J'ai étudié ce texte, je me souviens, lorsque j'étais à la fac. Le prof y voyait beaucoup de passages hilarants, et la plupart du temps, nous, les étudiants, nous trouvions cet humour moins efficace. Je me l'explique aujourd'hui par le trouble que l'on ressent en lisant "Le journal d'un fou", et les nouvelles de Gogol en général.
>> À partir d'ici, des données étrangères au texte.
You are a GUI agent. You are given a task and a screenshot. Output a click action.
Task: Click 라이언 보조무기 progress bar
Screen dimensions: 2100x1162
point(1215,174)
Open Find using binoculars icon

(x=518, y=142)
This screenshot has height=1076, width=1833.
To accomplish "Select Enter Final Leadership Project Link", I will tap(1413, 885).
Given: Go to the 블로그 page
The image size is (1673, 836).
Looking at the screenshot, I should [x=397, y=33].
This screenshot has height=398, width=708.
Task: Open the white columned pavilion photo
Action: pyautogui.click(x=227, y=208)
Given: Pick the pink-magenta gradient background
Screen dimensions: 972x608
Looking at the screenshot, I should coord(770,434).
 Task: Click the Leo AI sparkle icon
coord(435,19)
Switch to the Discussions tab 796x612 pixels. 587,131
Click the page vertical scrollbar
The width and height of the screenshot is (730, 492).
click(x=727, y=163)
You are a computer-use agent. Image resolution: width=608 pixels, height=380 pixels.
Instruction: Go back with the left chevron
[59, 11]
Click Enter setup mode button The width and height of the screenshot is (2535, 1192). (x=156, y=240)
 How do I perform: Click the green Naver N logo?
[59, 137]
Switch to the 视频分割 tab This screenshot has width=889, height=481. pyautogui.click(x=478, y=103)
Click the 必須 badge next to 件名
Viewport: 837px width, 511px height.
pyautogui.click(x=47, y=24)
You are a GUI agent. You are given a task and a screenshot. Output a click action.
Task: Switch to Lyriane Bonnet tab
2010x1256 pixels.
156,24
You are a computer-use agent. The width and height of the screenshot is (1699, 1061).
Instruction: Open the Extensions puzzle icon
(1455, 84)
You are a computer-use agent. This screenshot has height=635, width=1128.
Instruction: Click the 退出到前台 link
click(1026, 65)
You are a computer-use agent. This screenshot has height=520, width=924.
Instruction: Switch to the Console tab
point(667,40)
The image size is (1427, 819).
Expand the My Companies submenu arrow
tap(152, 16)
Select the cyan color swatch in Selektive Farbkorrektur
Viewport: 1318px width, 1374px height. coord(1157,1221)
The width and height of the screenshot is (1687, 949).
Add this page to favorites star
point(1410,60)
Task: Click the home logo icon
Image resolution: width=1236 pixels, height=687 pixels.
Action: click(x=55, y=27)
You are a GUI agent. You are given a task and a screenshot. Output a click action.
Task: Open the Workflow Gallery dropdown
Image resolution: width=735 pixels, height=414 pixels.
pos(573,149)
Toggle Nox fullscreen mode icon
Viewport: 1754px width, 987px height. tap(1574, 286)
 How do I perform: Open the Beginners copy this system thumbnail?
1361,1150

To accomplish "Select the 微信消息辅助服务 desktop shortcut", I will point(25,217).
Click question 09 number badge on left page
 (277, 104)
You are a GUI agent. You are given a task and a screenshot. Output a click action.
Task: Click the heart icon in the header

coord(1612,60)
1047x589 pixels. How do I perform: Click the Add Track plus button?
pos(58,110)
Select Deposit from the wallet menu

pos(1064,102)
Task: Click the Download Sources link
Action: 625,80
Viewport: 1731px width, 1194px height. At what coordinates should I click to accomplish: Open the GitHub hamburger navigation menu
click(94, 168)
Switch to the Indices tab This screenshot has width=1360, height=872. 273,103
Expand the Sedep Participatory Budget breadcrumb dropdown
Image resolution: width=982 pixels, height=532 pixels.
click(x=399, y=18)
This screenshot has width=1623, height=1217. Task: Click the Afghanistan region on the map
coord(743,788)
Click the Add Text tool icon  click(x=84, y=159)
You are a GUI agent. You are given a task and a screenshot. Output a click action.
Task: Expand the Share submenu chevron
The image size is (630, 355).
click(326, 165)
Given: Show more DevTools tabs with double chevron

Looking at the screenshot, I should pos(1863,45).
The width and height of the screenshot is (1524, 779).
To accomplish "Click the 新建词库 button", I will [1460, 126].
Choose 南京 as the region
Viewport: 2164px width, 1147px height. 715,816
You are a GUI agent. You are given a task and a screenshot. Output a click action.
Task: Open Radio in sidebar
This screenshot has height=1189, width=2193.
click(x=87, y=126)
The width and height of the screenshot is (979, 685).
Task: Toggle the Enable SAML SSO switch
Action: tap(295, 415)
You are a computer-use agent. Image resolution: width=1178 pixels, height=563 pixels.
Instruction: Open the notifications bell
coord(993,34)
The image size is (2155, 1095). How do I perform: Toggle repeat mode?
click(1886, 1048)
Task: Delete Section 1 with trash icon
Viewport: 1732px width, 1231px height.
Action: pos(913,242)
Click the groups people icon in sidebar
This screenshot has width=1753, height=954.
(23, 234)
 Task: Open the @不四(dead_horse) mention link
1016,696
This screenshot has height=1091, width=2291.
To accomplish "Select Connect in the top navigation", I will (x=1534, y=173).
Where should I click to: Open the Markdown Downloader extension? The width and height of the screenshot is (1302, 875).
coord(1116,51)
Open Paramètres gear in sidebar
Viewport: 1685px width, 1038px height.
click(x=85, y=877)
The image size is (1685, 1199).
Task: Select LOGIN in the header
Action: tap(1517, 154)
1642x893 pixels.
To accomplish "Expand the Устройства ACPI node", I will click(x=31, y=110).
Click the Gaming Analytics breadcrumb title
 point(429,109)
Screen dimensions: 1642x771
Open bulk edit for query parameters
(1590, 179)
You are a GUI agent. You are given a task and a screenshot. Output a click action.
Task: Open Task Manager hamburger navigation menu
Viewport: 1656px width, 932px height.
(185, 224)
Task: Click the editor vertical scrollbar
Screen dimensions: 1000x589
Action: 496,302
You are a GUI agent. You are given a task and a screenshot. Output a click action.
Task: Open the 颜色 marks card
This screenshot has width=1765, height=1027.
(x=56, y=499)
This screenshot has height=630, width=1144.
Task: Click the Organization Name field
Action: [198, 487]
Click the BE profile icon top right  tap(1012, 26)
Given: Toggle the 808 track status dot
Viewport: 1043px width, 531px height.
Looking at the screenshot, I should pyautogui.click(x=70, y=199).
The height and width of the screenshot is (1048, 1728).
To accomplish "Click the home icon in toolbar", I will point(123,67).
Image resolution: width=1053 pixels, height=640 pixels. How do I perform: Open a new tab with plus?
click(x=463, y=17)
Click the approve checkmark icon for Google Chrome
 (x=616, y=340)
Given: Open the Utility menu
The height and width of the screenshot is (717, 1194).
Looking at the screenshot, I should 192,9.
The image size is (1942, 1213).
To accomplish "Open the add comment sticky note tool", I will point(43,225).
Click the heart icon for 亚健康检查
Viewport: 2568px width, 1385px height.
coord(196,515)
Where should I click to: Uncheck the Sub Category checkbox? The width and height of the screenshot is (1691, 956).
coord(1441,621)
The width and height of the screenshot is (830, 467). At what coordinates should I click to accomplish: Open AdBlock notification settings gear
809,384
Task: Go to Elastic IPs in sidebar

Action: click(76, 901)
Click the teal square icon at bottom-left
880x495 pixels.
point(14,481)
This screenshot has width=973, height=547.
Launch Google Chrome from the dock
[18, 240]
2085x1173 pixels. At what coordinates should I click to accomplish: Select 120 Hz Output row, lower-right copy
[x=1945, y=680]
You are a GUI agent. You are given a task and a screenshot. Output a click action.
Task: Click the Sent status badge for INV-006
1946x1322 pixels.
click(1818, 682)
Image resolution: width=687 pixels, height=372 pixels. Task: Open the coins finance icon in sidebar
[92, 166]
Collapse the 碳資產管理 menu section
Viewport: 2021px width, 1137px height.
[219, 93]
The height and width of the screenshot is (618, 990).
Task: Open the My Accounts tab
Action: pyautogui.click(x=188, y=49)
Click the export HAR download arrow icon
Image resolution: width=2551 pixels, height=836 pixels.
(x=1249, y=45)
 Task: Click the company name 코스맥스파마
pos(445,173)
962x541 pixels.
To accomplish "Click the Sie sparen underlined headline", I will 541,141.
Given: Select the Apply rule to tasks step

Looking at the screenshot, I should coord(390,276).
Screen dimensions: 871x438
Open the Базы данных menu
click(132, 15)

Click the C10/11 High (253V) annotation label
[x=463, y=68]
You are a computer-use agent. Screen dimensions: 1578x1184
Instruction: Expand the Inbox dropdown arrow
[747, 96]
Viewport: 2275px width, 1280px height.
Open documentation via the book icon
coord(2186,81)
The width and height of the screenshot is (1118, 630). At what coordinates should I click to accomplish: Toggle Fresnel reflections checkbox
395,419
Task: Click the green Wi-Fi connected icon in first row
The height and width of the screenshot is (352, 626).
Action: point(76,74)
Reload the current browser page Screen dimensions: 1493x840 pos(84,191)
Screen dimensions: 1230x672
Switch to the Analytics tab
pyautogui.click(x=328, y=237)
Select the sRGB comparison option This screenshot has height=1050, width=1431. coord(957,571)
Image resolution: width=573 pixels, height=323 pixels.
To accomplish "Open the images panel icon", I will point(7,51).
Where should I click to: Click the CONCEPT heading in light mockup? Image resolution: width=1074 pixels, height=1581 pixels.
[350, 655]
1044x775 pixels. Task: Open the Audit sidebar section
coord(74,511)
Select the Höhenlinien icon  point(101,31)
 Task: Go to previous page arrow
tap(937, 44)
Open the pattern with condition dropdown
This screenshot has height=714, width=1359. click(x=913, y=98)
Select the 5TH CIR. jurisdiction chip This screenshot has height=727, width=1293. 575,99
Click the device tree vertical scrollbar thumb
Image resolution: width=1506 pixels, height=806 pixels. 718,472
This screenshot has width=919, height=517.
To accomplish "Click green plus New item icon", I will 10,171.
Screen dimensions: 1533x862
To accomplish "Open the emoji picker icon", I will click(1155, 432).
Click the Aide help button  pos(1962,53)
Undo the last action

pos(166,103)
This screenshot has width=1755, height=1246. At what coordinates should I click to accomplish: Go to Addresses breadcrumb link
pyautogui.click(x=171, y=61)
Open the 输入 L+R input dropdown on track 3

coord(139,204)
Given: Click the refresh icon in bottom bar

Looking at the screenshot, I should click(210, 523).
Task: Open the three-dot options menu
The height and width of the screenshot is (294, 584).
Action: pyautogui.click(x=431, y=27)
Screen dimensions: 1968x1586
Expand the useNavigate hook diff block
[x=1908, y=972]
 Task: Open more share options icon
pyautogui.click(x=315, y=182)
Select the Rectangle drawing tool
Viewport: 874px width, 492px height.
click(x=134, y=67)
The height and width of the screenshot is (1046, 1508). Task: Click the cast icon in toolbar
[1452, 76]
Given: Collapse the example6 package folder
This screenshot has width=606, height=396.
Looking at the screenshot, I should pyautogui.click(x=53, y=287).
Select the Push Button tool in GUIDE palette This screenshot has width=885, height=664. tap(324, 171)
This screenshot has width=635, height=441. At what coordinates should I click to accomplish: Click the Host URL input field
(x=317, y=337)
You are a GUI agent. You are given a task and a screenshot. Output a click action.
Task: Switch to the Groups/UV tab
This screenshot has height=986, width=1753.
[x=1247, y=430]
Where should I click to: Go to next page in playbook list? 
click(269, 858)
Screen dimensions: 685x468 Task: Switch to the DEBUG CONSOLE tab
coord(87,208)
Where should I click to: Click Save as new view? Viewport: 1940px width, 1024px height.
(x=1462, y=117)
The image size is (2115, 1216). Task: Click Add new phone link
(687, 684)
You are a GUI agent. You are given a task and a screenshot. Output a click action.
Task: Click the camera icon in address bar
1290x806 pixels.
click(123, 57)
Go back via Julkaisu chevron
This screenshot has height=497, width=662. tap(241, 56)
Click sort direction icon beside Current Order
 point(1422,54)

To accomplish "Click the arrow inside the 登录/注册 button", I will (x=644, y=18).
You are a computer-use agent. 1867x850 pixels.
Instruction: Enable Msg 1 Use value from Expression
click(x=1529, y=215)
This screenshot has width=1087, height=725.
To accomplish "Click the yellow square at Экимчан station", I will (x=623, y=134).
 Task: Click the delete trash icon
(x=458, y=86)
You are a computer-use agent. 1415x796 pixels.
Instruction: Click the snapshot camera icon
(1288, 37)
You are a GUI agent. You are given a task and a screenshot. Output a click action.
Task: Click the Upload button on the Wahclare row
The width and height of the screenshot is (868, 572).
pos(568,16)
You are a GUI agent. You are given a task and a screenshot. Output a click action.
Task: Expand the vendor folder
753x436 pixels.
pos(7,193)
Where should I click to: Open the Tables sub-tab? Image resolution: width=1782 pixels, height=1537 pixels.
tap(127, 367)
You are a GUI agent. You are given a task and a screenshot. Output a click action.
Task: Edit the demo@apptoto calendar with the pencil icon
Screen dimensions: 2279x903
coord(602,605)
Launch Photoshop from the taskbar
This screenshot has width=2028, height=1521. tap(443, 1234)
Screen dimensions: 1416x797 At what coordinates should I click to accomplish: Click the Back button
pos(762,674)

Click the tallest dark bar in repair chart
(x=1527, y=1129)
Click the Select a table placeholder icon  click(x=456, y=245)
"Le journal d'un fou" répertorie les pensées d'un petit fonctionnaire, Poprichtchine, vivant sous le régime tsariste. Nous y découvrons une peinture acerbe de l'administration russe de cette époque, avec réalisme (types assez balzaciens, d'une grande vérité), et un personnage (le narrateur, donc) frustré, jaloux, qui voudrait bien s'élever beaucoup dans la hiérarchie sociale, replié sur lui-même, un peu méchant et plutôt antipathique, aspirant à un Idéal inaccessible.

"Le journal d'un fou", c'est donc d'abord une nouvelle sociologique, psychologique : c'est du moins la première impression que l'on a quand on débute la lecture. Mais très vite, la narration bascule dans le loufoque, l'absurde. Il est question de chiens qui parlent, qui s'écrivent des lettres ; le narrateur devient roi d'Espagne (dans son imagination délirante, bien sûr) ; un événement doit bientôt se produire : la Terre va s'asseoir sur la lune ! A la fin, les autorités sont obligées de lui verser de l'eau froide sur la tête pour le calmer.

L'originalité de Gogol, et ce qui déconcerte le lecteur, c'est toujours ce côté hybride, mélangeant cadre réaliste et imagination débridée, fantastique aussi quelquefois. Il faut y voir, sans doute, une réponse "romantique" à l'écrasement d'une vie trop piètre, et finalement, Gogol est un conteur hors pair. Il faut le lire dans un esprit de non sérieux, comme un vrai raconteur d'histoires qui peut aussi avoir un effet cathartique sur le lecteur.